44% of hosts are ‘multi-listers’
The data gathered by CBC News provides just a one-day snapshot of the Airbnb market for entire homes, apartments or condos, which account for about two-thirds of the platform’s listings in major Canadian cities. Numbers can vary widely with the tourist season or the school year, and the data is far from definitive. Airbnb has repeatedly called such independently obtained figures “very unreliable.”
For instance, Zakowski said many commercial Airbnb operators — himself included — might list each of their properties multiple times: each room could have a listing as part of a shared space, and then the apartment as a whole is listed, to appeal to a range of potential guests. So his total number of listings is possibly twice the number of properties he manages.

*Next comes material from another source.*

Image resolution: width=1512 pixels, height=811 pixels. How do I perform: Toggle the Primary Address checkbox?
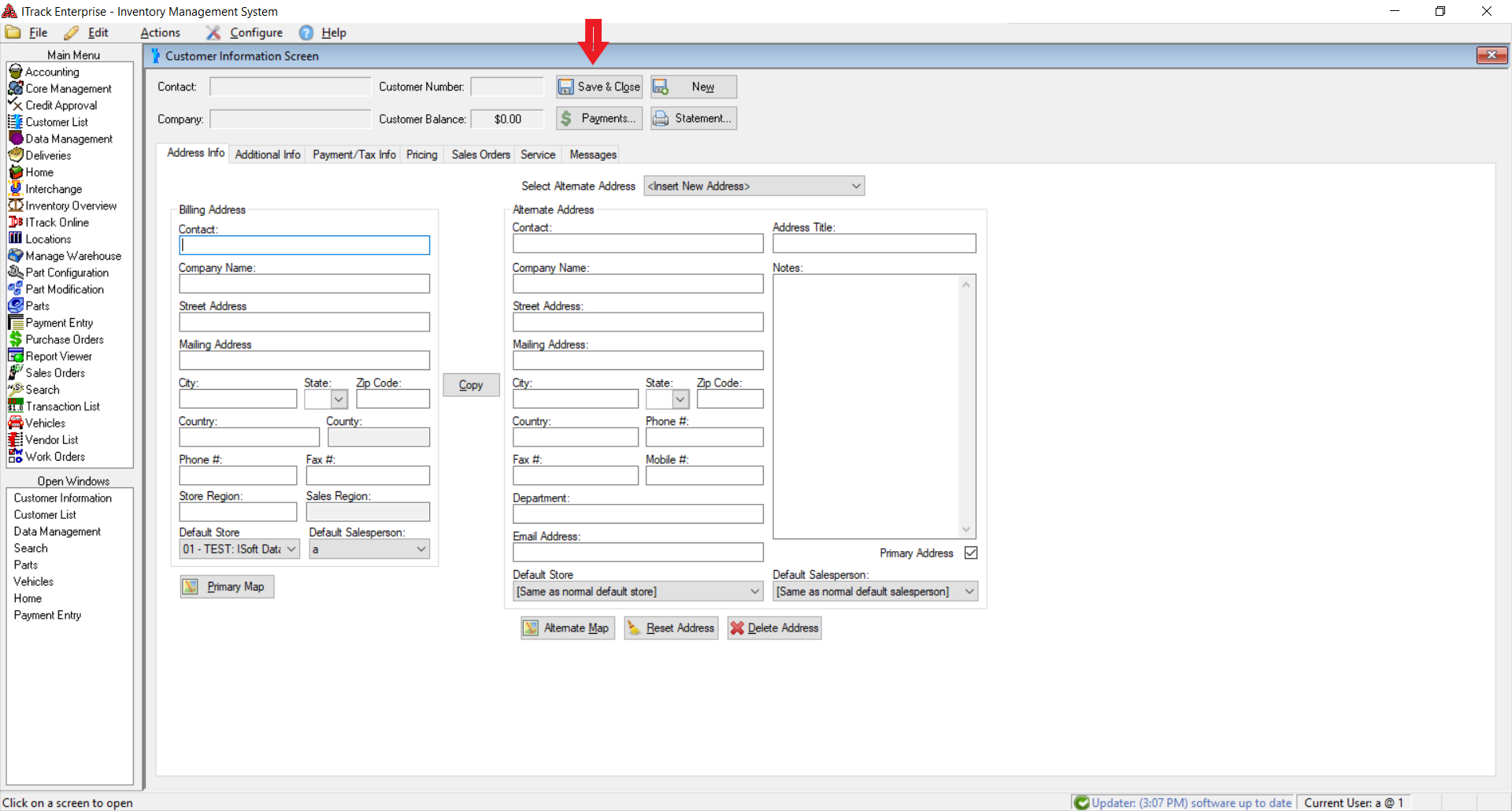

But the numbers captured earlier this month are consistent in a key respect: In city after city, a considerable portion of the listings are from people who have more than one entire home, condo or apartment up for grabs. Our national analysis found 44 per cent of hosts had at least two listings, and 22 per cent had at least five.
“A sizeable chunk of those are effectively hotels that are operating out of what used to be, or what otherwise could be, people’s homes,” McGill’s Wachsmuth stated. He’s in favour of true home-sharing, he said, but not commercial operations on the sly that drive up housing prices and rents.
“I don’t think there’s any reasonable public policy justification for these to exist at all, let alone to be proliferating.”
Airbnb declined an interview but said in a statement that “in any city with an Airbnb presence, homes listed on our platform account for a tiny percentage of the total local housing supply.” The company said it supports cities’ efforts to protect the supply of affordable housing.
It also said commercial hospitality businesses’ use of its service fits within its mission of “ensuring our platform offers greater choice for our guests and helps all types of hosts succeed.”
“Responsible home sharing strengthens neighbourhoods and generates meaningful economic impact for communities and our hosts.”